Yazıya shelbyl arkadaşımızdan Allah razı olsun diyerek başlamak geldi içimden, müslüman toplumların sorgulamaktan çekindiği, imanın can alıcı noktalarını oluşturan konulara değindiği için. Ali Şeriati, hedeflediği şekilde beni rahatsız etmiş, “islami” düzeni algılamama katkıda bulunmuş, asırlardır parlayan Ebu Zerr el Gıfari yıldızı ile tanışmamı sağlayarak hayatımı değiştirmiş birisi. “Diri diri gömülen kız çocuklarının günahı neydi?” feryadıyla ortaya çıkan, “Kahrolsun Ebu Leheb düzeni, kahrolsun” diyerek Mekke sokaklarını inleten vicdani hareket durulup saltanat ve sermaye arzusuyla amacından saptığında, dönemin güç odaklarına sürekli “Altın ve gümüşü depolayıp gizleyen ve onları Allah yolunda infak etmeyenlere gelince, onları acı bir azap ile müjdele! (Tevbe 34)“ ayetini hatırlattığı için sürgün edilen, kendisini defnetmeye gelenlere devlet işinde çalışıp çalışmadığını soran, öldüğünde tüm bedenini örtecek bir kefeni dahi olmayan Ebu Zerr’e selam olsun!
İslam Dini'nin savaştığı "kafir"lere değinecek olursak, küfr fiilinin örtmek anlamına geldiğini, İslam’da gerçeği örtenler, yalanlayanlar anlamında kullanıldığını görürüz.
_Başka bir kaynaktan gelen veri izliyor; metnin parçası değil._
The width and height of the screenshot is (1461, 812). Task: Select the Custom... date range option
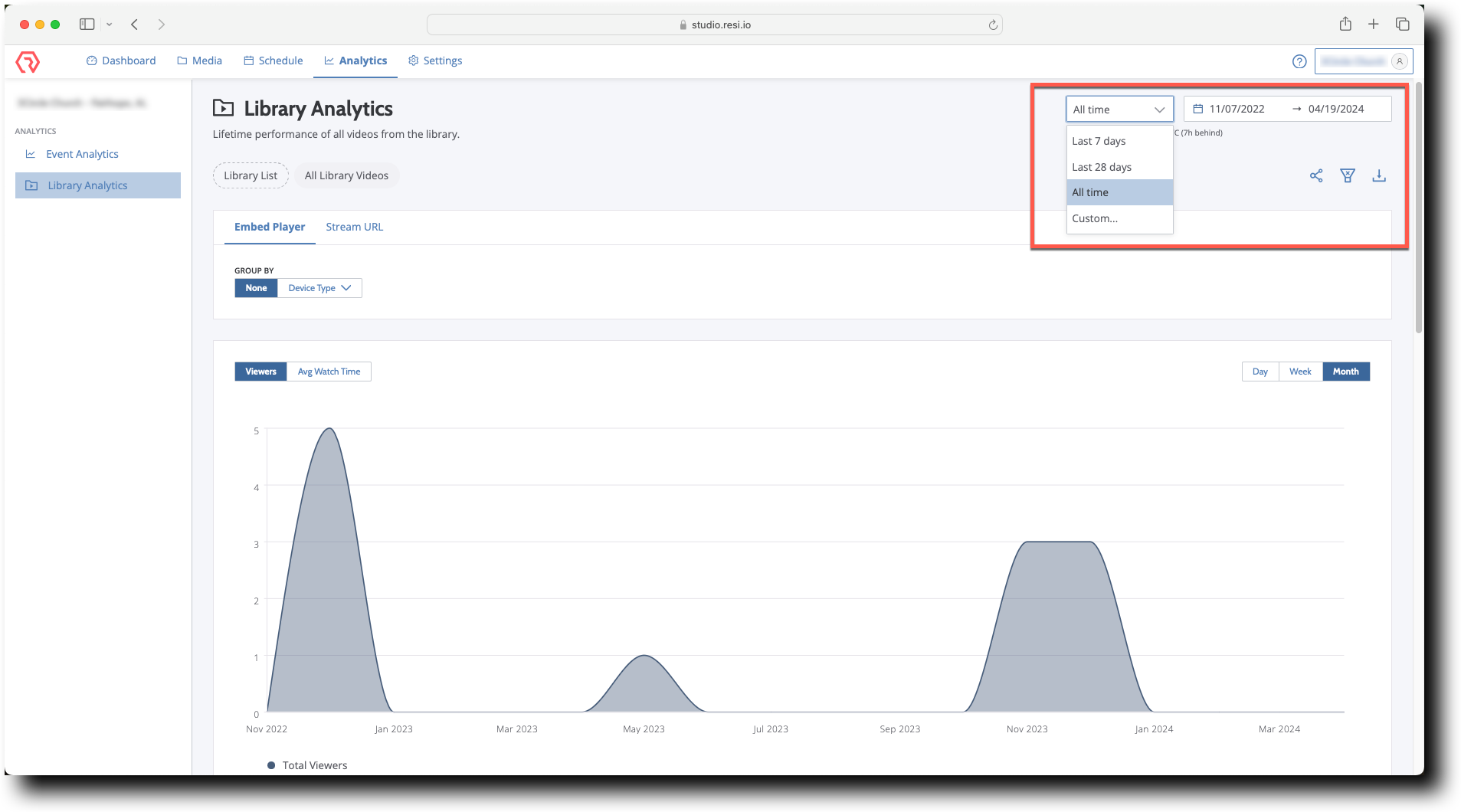1094,218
Dolayısıyla “kafir” ateist olabileceği gibi hristiyan da olabilir, müslümanlar da küfre düşebilir. Önemli olan o yolda sabit kalmayıp, hataları düzeltmek için çabalamaktır. Evrim teorisiyle küfrün bağlantısını kurmak içinse İhsan Eliaçık’ın “İslam’ın Yalnızları” adlı yazısından alıntı yapayım:
Cabir bin Hayyan (öl. 815): Bazı bitki ve hayvan türlerinin, hatta ilk insanın, kendiliğinden vücut bulduğunu kabul etmekten öte, minerallerin, bitkilerin, hayvanların ve insanların sunî olarak laboratuarda üretilebileceğini bile iddia etmektedir.
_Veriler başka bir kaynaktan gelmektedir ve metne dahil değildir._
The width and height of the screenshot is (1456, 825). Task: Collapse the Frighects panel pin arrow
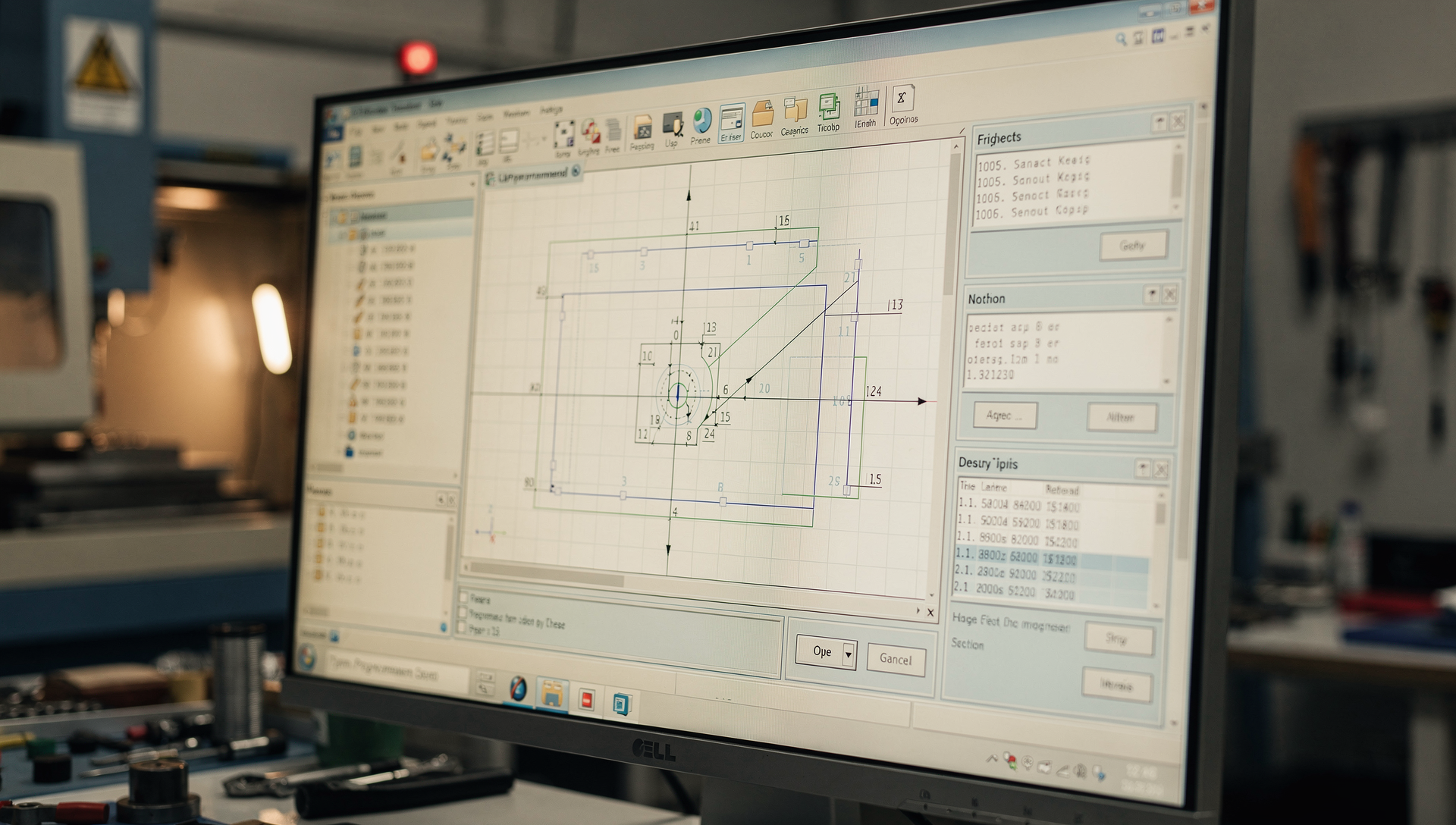pyautogui.click(x=1159, y=122)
Câhiz (öl. 869): Kitabu’l-Heyavan adlı kitabında biyolojik evrimi açıkca savunmuştur. Ona göre evrenin yaratılışını başlatan Allah, aynı zamanda onu evrimleşme yoluyla teşekkül edici, hem de türleri devamlı evrimleştirici kılmıştır. Bu bakımdan evrimin gerçek sebebi Allah’tır. O, yaratılışı yaratıcı tekamül süreci olarak irade etmiştir. Türler kendi içlerinde taşıdıkları potansiyel kuvvet sebebiyle evrimleşmektedirler. Bu potansiyel kuvvet onlara Allah tarafından konulmuştur. Türlerin içindeki potansiyel kuvvet, fiziksel çevre, iklim şartları, hayat mücadelesi ve doğal seçilimin etkisiyle ortaya çıkmakta, yaratıcı tekamül birbiri ardı sıra türleri ortaya çıkarmaktadır.
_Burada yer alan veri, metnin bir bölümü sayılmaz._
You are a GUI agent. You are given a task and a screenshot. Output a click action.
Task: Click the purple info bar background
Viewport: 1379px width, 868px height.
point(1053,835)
Birûni (öl. 1061): Allah’ın ezeli planına göre evren, genel jeo-kimyasal evrimler geçirmektedir. Bu esnada, uygun şartlar oluştuğunda madenler ve canlı türler birbirinden bağımsız olarak ortaya çıkmaktadır. Her bir jeo-kimyasal zaman kendi türlerini ortaya çıkarmaktadır.
İbn Miskeveyh (öl. 1030): Varlığın hiyerarşik sıralaması, ana hatlarıyla en aşağıdan başlamak üzere inorganik cisimler, bitkiler, hayvanlar, insanlar ve melekler şeklindedir. Dolayısıyla basitten karmaşığa, inorganik olandan organizmaya, fiziki olandan metafizik olana doğru yükselen hiyerarşik bir yapı söz konusudur. Her mertebe ayrıca kendi içinde çok sayıda katmanlara ayrılmaktadır.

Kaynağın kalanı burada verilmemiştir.